◆ Task description ◆
List all the lines in these records that hold "computer".

◆ Supplied data ◆

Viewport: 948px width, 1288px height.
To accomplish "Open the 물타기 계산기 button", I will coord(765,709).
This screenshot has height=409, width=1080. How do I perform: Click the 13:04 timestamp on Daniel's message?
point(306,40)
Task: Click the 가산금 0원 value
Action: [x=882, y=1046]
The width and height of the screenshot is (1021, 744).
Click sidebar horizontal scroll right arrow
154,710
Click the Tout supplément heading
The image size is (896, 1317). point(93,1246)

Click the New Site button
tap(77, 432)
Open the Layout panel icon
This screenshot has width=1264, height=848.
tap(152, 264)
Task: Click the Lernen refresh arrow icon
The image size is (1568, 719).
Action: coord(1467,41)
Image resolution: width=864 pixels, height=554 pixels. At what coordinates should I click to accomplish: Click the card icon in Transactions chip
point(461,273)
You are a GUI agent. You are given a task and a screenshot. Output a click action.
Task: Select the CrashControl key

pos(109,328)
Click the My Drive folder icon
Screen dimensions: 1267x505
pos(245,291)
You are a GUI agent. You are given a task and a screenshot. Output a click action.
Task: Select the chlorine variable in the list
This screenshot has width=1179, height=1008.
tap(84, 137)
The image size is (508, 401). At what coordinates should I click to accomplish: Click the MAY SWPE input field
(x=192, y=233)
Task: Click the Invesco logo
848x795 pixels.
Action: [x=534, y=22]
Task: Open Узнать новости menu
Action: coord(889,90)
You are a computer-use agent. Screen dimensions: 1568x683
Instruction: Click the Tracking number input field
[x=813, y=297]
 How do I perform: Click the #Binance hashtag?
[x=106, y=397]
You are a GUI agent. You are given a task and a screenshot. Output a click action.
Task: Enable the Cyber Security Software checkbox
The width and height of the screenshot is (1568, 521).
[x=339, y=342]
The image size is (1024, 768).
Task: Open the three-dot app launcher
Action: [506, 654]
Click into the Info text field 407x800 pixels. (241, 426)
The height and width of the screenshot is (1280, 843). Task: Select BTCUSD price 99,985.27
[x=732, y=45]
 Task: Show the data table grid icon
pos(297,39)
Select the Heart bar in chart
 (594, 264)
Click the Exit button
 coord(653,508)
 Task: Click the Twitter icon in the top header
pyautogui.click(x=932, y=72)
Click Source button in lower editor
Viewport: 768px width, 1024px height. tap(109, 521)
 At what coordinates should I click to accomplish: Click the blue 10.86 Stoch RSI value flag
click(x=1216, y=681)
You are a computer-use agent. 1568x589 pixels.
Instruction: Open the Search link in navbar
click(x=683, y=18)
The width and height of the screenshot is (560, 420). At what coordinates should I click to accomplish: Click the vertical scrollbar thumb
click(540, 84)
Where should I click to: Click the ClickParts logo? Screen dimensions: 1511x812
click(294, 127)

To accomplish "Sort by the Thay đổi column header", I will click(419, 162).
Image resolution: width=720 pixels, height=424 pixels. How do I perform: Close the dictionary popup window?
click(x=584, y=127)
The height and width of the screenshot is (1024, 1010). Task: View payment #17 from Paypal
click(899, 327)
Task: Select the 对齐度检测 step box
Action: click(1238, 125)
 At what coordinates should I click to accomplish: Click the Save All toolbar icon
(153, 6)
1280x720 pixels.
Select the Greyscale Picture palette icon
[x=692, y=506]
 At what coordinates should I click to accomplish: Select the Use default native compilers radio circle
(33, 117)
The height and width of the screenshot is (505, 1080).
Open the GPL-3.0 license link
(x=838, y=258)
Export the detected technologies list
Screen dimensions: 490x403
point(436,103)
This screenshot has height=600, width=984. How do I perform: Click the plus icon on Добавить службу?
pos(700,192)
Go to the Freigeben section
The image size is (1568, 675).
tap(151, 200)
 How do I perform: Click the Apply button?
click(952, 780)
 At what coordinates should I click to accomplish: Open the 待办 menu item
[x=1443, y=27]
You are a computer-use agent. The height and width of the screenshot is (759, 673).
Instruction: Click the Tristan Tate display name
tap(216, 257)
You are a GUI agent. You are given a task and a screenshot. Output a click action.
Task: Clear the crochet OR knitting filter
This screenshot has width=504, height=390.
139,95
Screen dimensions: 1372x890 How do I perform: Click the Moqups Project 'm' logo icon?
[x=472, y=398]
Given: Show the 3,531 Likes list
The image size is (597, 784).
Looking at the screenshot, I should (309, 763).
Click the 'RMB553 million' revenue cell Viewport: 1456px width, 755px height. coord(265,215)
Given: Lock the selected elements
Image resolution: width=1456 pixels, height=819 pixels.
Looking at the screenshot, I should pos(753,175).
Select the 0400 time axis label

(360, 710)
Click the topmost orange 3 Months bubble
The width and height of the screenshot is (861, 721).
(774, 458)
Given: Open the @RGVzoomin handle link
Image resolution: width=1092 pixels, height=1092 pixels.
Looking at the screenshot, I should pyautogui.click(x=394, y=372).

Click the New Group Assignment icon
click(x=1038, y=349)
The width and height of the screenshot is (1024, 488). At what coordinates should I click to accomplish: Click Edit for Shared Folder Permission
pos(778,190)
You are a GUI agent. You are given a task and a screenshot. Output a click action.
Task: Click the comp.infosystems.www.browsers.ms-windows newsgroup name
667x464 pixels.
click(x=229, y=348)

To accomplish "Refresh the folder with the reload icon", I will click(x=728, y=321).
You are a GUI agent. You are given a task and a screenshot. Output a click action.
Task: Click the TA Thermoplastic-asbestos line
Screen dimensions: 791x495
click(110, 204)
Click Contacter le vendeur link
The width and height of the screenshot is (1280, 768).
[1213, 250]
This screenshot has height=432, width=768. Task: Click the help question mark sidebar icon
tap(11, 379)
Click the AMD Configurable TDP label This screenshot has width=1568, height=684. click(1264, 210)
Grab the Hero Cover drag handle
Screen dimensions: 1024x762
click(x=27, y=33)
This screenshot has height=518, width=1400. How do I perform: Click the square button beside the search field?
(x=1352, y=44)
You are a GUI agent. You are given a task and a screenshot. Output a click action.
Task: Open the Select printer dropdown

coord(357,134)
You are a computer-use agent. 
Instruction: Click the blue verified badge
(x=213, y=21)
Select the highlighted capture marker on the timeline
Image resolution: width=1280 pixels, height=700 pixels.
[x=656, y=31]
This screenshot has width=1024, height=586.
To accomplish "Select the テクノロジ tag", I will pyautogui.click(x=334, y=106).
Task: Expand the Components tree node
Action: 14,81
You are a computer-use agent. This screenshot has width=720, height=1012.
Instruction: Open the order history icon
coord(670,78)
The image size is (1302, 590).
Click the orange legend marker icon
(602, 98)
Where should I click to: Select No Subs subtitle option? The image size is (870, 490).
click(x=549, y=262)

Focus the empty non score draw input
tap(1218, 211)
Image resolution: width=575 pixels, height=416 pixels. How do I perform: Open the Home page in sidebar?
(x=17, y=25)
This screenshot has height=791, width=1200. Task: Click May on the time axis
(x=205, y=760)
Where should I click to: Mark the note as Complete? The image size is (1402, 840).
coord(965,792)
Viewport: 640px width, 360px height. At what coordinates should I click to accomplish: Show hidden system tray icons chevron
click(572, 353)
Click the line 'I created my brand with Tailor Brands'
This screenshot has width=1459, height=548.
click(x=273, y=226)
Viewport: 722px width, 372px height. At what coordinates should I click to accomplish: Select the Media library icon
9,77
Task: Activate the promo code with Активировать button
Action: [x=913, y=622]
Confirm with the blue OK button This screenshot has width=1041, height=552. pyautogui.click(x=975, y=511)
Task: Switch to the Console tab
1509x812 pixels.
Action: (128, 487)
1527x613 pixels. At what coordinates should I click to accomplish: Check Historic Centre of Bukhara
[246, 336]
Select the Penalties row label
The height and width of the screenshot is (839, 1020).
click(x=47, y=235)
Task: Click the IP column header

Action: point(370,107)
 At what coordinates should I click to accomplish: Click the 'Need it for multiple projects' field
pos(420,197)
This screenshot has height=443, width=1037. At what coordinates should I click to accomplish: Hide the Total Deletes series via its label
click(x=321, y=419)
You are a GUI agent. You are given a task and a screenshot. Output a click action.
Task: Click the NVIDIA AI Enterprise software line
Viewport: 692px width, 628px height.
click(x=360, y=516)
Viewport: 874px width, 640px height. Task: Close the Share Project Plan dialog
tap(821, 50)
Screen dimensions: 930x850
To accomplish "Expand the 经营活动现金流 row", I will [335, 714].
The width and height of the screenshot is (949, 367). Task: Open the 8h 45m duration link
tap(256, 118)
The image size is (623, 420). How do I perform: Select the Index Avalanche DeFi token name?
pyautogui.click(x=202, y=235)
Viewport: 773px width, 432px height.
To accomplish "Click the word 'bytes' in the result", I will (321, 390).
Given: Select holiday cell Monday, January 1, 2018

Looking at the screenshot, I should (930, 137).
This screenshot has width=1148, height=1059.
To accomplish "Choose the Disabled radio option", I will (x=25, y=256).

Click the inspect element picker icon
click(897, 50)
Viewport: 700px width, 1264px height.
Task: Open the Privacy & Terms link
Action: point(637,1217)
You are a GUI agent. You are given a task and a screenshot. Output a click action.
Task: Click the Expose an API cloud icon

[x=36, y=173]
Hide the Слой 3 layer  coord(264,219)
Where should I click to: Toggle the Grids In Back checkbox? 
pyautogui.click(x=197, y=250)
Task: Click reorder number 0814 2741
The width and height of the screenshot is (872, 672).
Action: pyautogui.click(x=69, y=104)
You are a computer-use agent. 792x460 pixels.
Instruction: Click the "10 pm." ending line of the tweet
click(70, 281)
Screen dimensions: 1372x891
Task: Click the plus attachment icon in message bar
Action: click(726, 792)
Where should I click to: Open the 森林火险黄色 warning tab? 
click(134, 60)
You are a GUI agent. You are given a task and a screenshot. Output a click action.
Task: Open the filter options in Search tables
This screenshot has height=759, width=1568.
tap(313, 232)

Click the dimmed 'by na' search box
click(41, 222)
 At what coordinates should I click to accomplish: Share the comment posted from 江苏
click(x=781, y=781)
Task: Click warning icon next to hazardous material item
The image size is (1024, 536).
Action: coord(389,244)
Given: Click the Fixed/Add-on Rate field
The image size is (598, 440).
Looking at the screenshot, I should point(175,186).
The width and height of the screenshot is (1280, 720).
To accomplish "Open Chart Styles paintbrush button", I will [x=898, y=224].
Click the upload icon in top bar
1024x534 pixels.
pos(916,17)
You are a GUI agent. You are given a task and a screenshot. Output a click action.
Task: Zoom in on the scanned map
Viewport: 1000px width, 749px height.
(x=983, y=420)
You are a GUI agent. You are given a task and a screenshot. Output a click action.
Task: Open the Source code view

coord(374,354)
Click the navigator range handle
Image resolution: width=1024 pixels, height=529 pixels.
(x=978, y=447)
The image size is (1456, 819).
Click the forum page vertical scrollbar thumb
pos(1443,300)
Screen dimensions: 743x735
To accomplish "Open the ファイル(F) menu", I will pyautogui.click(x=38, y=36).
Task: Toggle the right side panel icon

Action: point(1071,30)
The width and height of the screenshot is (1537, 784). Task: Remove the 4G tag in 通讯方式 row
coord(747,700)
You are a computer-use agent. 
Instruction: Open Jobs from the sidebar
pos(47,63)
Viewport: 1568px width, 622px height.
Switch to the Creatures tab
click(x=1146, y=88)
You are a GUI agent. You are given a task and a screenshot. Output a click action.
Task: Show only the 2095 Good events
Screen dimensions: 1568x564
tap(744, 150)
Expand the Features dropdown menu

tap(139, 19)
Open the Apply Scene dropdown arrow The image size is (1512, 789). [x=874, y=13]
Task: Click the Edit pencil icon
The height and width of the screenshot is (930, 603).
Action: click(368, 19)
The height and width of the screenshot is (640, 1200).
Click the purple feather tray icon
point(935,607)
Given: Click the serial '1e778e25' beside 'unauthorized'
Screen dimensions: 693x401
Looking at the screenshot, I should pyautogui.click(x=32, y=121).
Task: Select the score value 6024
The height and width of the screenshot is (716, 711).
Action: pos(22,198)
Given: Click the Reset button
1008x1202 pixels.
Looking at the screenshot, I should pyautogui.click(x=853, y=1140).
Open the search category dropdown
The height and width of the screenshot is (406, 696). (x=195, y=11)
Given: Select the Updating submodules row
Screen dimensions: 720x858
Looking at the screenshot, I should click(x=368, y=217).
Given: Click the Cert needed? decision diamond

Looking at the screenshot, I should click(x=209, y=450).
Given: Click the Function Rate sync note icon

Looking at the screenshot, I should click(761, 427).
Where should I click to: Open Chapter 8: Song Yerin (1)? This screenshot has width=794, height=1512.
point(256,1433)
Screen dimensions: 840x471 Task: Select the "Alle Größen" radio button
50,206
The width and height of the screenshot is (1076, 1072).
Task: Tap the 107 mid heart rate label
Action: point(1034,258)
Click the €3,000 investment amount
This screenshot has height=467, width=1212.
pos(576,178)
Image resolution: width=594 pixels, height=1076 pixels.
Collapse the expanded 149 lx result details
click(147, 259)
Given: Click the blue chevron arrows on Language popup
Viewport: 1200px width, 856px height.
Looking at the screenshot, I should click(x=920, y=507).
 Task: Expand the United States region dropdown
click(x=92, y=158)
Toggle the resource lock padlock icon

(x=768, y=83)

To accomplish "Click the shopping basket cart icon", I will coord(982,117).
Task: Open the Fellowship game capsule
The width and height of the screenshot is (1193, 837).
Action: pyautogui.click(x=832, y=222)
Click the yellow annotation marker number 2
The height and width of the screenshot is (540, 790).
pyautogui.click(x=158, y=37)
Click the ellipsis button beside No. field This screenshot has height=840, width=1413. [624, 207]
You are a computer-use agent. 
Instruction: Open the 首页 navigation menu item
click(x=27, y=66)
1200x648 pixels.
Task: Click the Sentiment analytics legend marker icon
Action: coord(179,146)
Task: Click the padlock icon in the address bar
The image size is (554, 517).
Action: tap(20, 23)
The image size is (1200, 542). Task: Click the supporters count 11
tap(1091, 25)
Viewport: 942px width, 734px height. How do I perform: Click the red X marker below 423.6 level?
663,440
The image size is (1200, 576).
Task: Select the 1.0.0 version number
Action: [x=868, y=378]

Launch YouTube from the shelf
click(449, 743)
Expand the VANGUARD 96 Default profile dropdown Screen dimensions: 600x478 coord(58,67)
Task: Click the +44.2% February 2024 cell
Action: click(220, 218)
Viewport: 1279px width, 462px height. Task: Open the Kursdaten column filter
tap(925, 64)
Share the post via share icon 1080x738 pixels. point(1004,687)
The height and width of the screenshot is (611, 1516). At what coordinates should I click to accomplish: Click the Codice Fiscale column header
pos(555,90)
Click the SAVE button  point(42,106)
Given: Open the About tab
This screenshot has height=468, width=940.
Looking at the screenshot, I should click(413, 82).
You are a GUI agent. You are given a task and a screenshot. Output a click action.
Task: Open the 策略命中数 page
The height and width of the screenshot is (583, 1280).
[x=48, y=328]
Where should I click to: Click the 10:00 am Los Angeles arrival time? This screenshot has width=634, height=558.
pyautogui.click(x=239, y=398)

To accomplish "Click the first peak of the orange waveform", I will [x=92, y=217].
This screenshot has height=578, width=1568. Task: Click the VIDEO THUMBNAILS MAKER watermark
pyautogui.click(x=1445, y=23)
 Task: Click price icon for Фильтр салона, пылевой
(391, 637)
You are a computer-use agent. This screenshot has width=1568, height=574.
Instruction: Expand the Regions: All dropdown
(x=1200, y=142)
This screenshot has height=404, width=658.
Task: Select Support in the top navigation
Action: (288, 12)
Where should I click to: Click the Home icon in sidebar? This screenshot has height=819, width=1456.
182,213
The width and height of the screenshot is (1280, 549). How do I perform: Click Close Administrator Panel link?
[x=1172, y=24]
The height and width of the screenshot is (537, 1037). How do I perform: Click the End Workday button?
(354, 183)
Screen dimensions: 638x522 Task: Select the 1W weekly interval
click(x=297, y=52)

◆ Output of the exercise ◆
You are a computer-use agent. Screen dimensions: 1568x683
You are a computer-use agent. 1568x589 pixels.
You are a computer-use agent. The height and width of the screenshot is (759, 673).
You are a computer-use agent. 
You are a computer-use agent. This screenshot has width=720, height=1012.
You are a computer-use agent. 792x460 pixels.
You are a computer-use agent. 
You are a computer-use agent. 
You are a computer-use agent. This screenshot has width=1568, height=574.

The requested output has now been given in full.